> **Extracted entries**
···
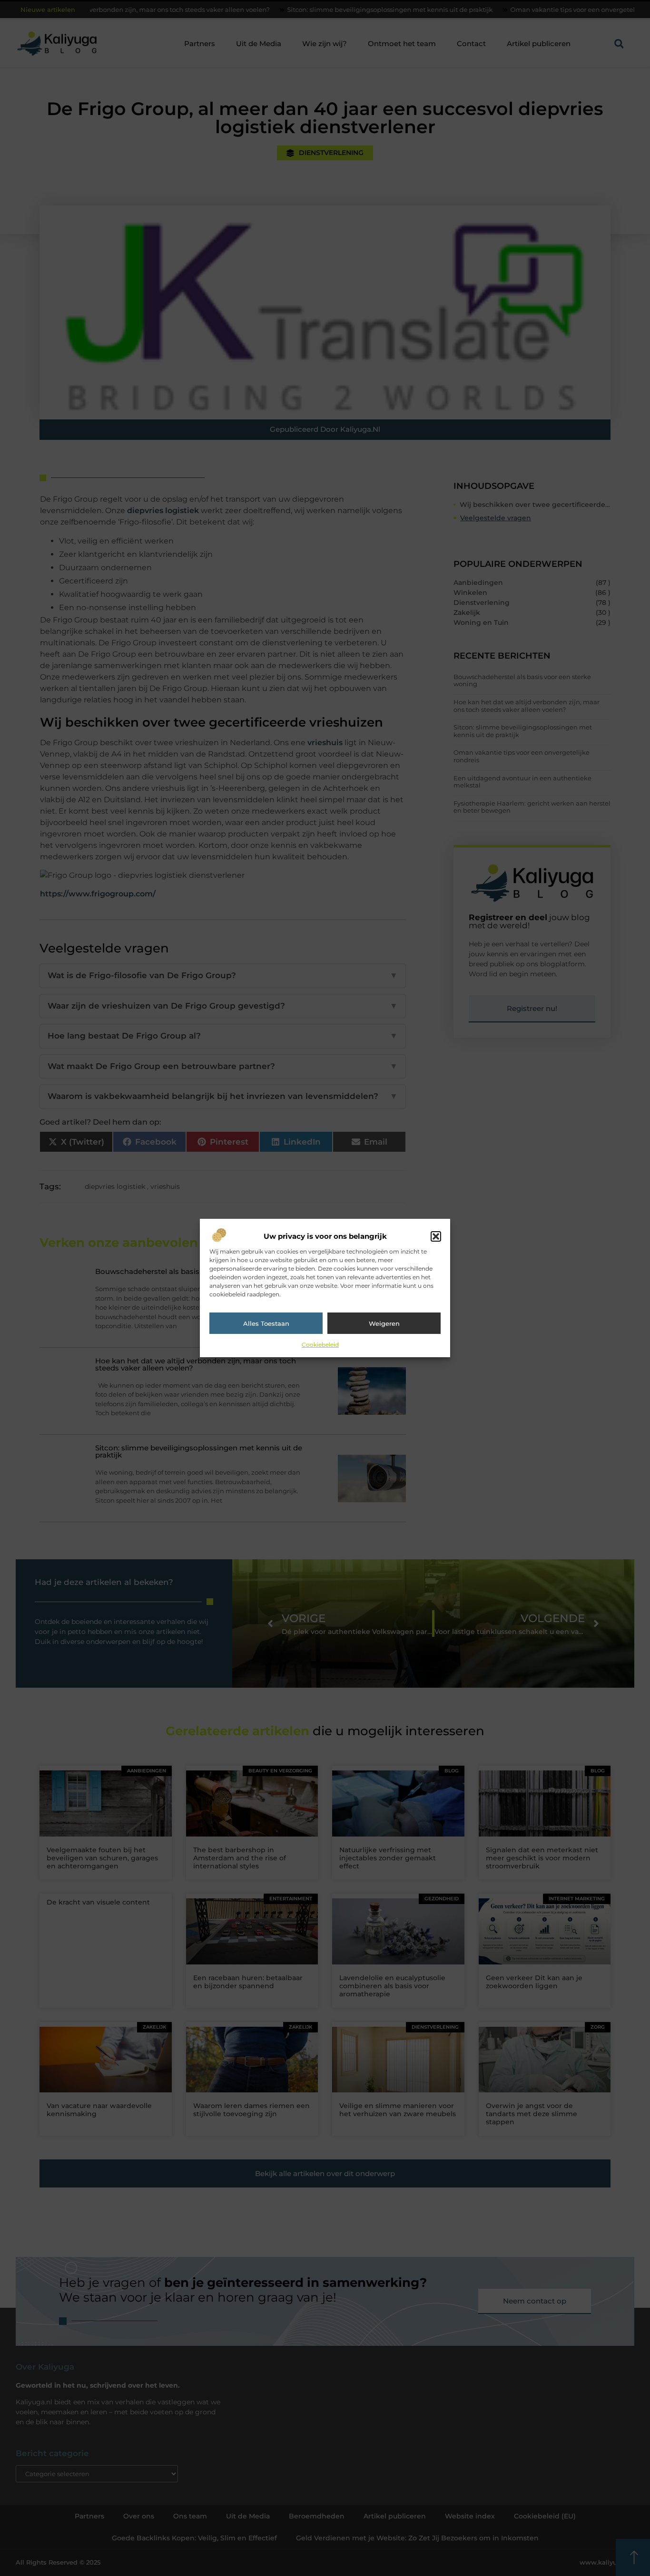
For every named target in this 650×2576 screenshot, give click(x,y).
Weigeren (384, 1323)
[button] (436, 1236)
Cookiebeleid (320, 1344)
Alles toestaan (266, 1323)
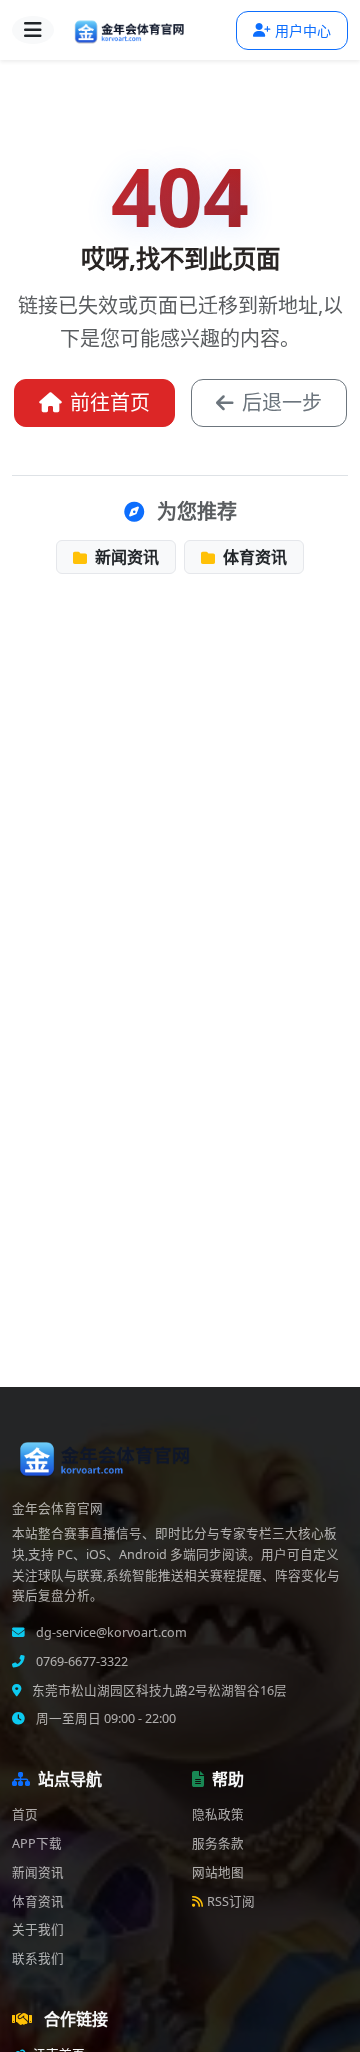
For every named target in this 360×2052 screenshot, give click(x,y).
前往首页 (110, 402)
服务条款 (218, 1843)
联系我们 (38, 1958)
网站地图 (218, 1872)
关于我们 (38, 1929)
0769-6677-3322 (80, 1661)
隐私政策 (218, 1814)
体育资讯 (253, 557)
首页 (25, 1814)
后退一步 (282, 402)
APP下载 (37, 1843)
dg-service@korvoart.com (110, 1632)
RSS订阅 (231, 1901)
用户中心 (303, 30)
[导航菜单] (33, 30)
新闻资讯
···
Which lines in the listing above include the string "target"? Copy each of them.

> **Answer box**
For every named target in this 650×2576 screenshot, give click(x,y).
For every named target in this 360×2052 screenshot, give click(x,y).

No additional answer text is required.